Starting at the line that contains "Given: Show the Shipping details tab", please transcribe every line through the end of the entries, exactly and with no pictures.

··· THE RECORDS

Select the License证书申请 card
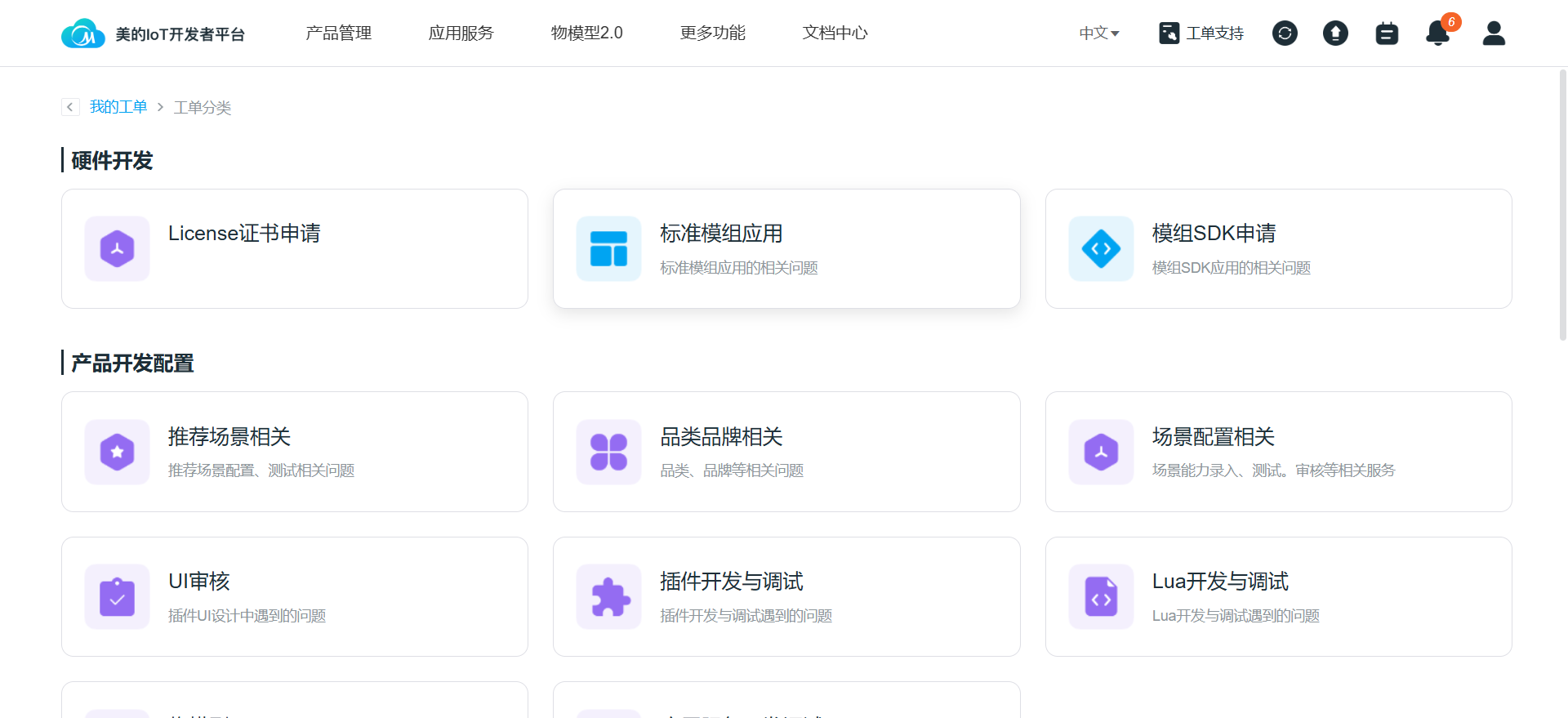This screenshot has height=718, width=1568. coord(295,249)
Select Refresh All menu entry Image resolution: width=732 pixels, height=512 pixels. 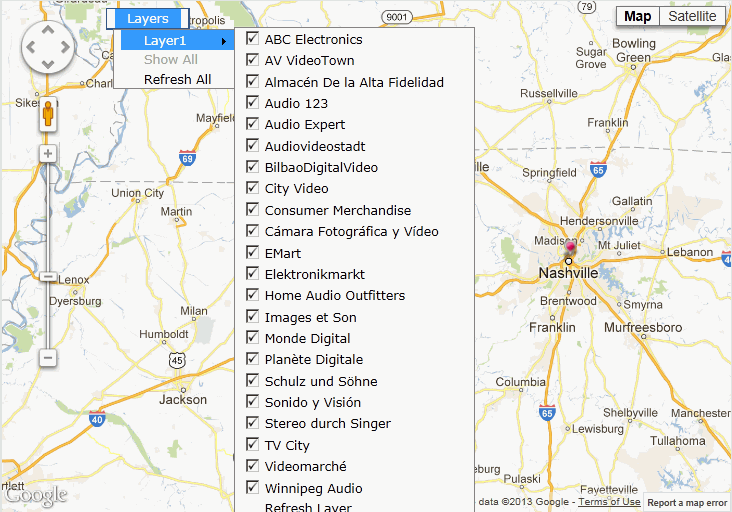[x=177, y=79]
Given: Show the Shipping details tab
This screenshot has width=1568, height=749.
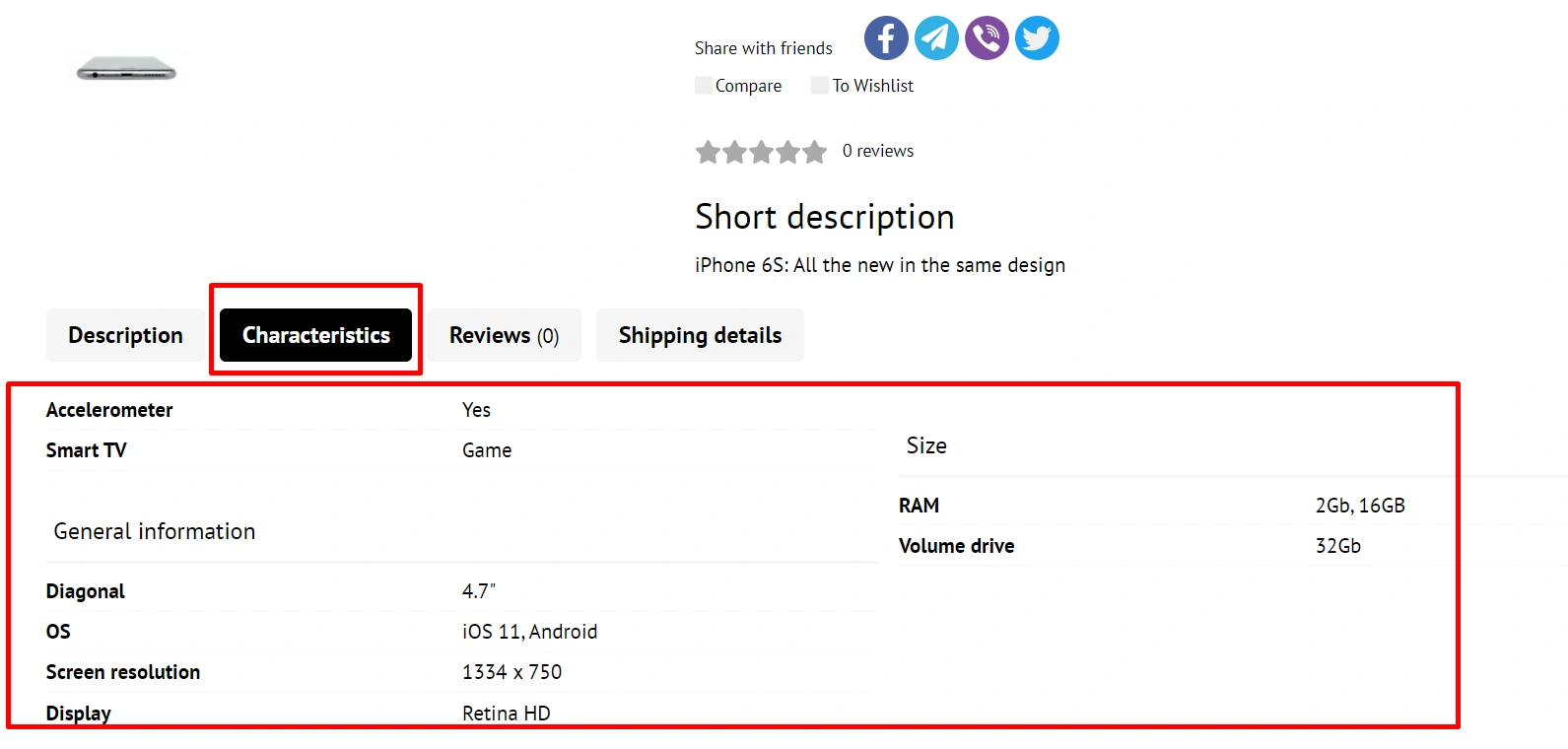Looking at the screenshot, I should (x=700, y=335).
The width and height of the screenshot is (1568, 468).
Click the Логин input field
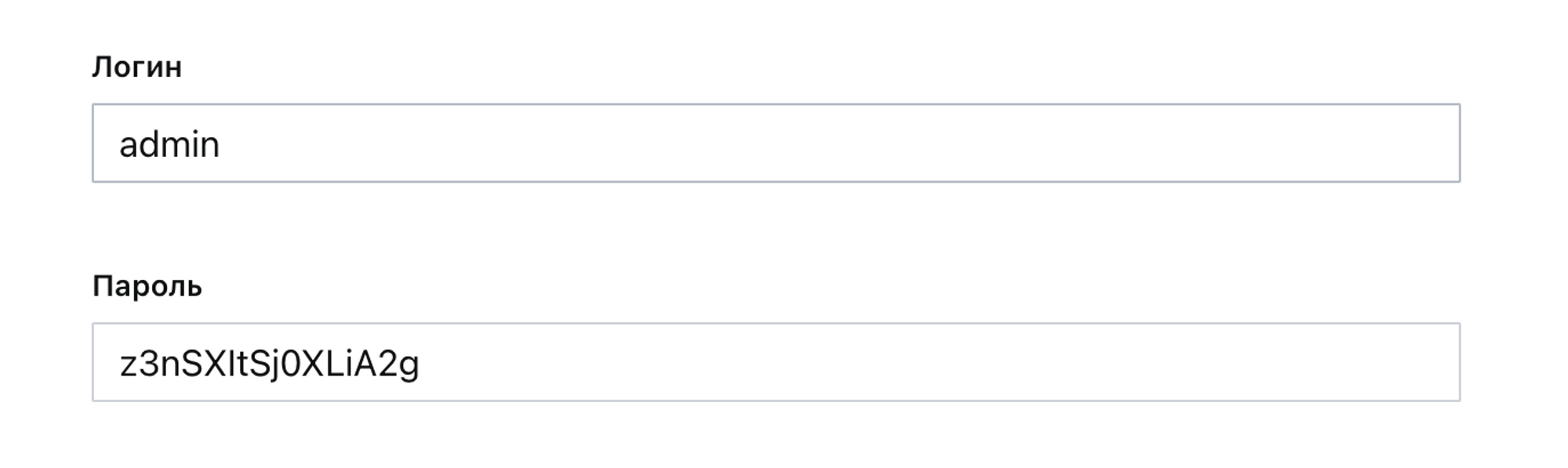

······

WRITTEN SOLUTION ▸
Given: Show the Shipping details tab
This screenshot has width=1568, height=749.
Looking at the screenshot, I should (x=700, y=335).
The width and height of the screenshot is (1568, 468).
Click the Логин input field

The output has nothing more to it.